23. Further, the learned MM has rightly observed that:- “The chances of the voluntary self-infliction of injury in the instant case cannot be ruled out as it is very unusual for a person that he ran to a doctor with the knife embedded not so deep in his person to the doctor first rather than removing it from his body without raising hue and cry.”

24. The fact that the injury could be self-inflicted is also probable in view of the fact that the wound measures 4 cm x 2 cm and is inflicted with a kitchen knife and there was no active bleeding from the wound.
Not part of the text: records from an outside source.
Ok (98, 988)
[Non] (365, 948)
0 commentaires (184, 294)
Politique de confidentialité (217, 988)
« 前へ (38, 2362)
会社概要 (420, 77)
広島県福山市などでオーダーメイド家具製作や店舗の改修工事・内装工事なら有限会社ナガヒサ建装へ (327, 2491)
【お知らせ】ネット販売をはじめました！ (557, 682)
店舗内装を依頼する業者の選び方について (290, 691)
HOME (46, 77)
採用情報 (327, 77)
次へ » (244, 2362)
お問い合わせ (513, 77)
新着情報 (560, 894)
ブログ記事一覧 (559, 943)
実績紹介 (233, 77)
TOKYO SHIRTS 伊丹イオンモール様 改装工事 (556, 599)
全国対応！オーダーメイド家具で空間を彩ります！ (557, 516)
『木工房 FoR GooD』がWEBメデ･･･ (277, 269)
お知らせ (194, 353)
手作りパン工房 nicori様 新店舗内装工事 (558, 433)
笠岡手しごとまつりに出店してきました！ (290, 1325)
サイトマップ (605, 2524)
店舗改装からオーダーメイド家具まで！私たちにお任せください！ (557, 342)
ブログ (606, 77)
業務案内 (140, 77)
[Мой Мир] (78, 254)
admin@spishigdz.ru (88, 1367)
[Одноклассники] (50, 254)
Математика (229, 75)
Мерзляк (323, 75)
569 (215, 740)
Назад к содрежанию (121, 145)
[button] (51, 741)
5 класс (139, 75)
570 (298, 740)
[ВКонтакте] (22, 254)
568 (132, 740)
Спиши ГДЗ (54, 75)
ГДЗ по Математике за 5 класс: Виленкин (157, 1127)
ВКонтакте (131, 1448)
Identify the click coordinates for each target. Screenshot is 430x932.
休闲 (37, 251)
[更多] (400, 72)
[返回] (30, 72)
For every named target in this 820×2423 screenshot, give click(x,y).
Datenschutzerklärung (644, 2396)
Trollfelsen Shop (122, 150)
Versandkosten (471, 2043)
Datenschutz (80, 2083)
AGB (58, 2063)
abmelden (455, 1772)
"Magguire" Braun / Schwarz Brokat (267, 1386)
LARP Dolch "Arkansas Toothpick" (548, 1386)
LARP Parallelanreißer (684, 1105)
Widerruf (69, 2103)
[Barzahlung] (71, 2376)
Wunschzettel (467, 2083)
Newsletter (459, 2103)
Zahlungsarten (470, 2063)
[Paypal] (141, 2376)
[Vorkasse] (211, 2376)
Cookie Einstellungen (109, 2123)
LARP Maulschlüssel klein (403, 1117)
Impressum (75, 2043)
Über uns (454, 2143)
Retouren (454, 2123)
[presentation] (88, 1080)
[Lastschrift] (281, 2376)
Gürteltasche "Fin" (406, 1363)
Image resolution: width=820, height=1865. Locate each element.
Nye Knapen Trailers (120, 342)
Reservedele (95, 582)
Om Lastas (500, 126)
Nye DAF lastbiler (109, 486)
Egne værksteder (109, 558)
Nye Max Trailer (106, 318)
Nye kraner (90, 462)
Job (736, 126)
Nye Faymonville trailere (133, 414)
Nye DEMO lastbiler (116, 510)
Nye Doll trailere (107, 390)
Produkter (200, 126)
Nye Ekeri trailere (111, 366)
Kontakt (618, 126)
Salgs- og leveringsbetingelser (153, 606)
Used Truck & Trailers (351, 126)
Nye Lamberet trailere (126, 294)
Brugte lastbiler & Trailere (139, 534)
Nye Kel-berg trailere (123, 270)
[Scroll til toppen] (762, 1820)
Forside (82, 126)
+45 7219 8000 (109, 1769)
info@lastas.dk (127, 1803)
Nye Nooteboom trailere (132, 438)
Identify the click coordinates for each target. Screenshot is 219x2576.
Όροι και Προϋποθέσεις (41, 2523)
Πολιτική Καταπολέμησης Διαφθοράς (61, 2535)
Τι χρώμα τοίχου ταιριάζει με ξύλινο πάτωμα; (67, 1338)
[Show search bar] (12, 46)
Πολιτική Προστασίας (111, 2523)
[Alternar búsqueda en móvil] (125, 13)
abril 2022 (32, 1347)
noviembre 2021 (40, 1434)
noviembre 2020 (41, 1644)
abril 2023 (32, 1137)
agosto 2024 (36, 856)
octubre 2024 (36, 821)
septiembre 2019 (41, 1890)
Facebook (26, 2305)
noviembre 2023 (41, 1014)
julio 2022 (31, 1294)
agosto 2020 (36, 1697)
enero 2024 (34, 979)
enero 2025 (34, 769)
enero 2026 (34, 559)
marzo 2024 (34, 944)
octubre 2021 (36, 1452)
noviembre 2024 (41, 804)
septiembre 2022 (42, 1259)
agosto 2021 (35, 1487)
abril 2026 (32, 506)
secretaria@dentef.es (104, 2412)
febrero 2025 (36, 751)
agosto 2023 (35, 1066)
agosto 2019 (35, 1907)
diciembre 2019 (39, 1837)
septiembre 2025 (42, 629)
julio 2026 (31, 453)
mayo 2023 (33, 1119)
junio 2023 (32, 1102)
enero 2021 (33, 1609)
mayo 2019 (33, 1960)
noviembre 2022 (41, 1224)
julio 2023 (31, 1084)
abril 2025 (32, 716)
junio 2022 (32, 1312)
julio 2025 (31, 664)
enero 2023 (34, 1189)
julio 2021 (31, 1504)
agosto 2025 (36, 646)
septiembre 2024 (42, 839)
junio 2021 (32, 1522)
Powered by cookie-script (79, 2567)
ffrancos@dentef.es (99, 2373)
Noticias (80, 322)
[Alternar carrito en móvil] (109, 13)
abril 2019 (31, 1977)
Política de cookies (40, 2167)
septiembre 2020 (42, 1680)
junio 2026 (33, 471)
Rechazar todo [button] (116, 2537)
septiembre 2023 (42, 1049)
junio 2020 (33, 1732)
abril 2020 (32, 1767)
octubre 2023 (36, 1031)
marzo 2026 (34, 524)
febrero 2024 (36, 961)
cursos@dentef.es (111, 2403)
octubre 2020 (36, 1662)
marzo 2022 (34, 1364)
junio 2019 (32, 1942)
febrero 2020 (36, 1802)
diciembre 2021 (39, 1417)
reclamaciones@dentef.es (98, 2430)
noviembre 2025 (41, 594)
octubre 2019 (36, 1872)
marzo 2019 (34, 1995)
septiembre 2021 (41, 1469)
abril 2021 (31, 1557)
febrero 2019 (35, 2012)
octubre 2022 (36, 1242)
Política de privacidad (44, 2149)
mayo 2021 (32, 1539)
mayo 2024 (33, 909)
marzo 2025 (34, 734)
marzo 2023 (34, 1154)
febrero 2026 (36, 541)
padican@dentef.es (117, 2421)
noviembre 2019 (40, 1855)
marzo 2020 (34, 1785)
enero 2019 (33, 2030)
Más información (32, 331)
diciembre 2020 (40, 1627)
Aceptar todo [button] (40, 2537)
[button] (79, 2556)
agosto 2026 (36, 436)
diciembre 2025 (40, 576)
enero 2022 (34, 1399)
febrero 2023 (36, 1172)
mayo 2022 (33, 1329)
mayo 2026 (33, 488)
Therefore, the testimony is inconsistent and cannot be relied upon and raises doubts over the authenticity of the appellant’s case.

25. For the reasons noted above, in the instant case, I can find major contradictions in the testimony of the complainant which tilts the balance in favour of the respondent.

26. Another factum which weighs with me is that the present appeal has been filed by the State and the victim has chosen to accept the verdict passed by the learned Trial Court.

27. For the reasons noted above, the impugned judgment dated 14.11.2017 does not require any interference. Hence, the present appeal is dismissed.